* _Article_:
If you incorporate somewhere else, like Wyoming, and later convert to a Delaware C-Corp (which you’ll likely need to do), it can take much longer and cost more.
The annual Delaware franchise tax is small - usually under $1,000 for early-stage startups. So yes, Delaware remains the best choice for 99% of tech startups.
Should I incorporate as a C-Corp or an LLC?
Let’s talk about structure.
Some founders prefer LLCs, but investors always ask for Delaware C-Corps. You can’t realistically raise venture capital as an LLC.
An LLC is a pass-through entity for taxes if you don’t do an election. VC funds don’t want to deal with that, because it can trigger unrelated business taxable income for their LPs and create complex multi-jurisdictional filings.
It’s also hard to grant stock options in an LLC. With a C-Corp, you can easily issue common stock to founders and your team (whether directly or via stock options), and preferred stock to investors.
VCs expect a C-Corp structure, and they need it for tax benefits like QSBS (Qualified Small Business Stock). So unless you’re running a small consulting business, you should be a Delaware C-Corp from the start.
Don’t try to be creative with legal structure. Be “vanilla.” You want to innovate with your product, not with your incorporation.
How do I Split Equity with my co-Founders?
When you incorporate, you file a Certificate of Incorporation with Delaware. That document lists your authorized common stock - usually between 10 and 11 million shares.
Authorized shares are not the same as issued shares; they’re the maximum the company can issue. At incorporation, typically 80% goes to founders and 20% is reserved for the stock option pool (for employees, advisors, and future hires) and/or a buffer.
The par value is extremely small - usually around $0.0001 or $0.00001 per share - so founders pay a few dollars total for their shares.
So founders buy their shares cheaply at par value. You want to keep the fair market value low to make future grants affordable for your advisors and employees.
What is “Vesting” and do I need one?
Vesting means you earn your shares over time. If you leave the company early, you don’t get to keep everything.
As a founder, you receive all your shares at incorporation, but when you leave the company, the vested shares can be kept (even though there is usually a negotiation with the company for a repurchase at FMV) and the unvested shares are repurchased and cancelled by the company.

* _Written tasks_:
**1.** Answer each question from the incorporation article:
(a) What is the usual annual Delaware franchise tax for early-stage startups?
(b) How many shares of authorized common stock does the Certificate of Incorporation usually list?
(c) What is the typical par value per share?
**2.** How would you restate the paragraph of the incorporation article beginning "An LLC is a pass-through entity" in a single shorter sentence?
The data that comes next is from a separate source.

* _Data segment_:
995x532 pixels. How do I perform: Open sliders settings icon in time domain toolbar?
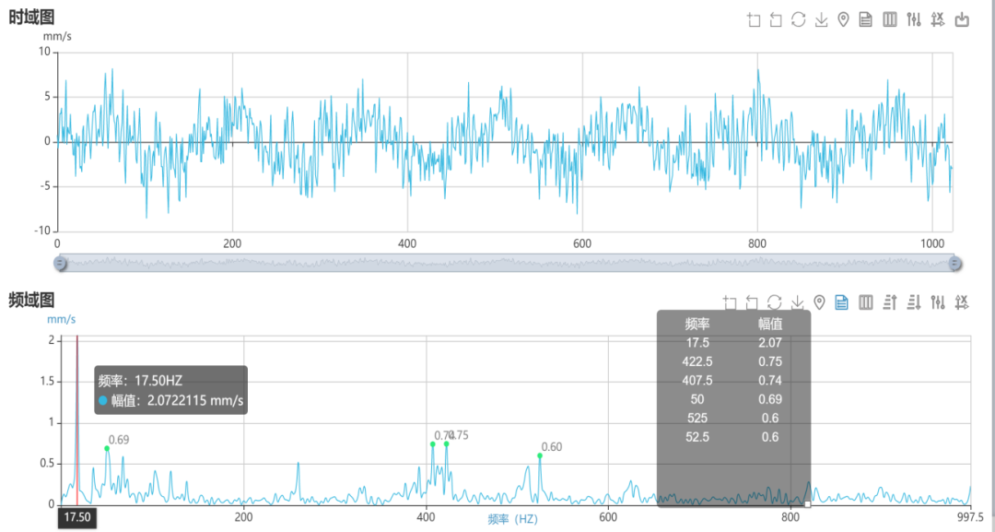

* _In response_:
**1.**
(a) Usually under $1,000.
(b) Usually between 10 and 11 million shares.
(c) Around $0.0001 or $0.00001 per share.

**2.** Without an election, an LLC is taxed as a pass-through entity, which VC funds avoid because it can trigger unrelated business taxable income for their LPs and create complex multi-jurisdictional filings.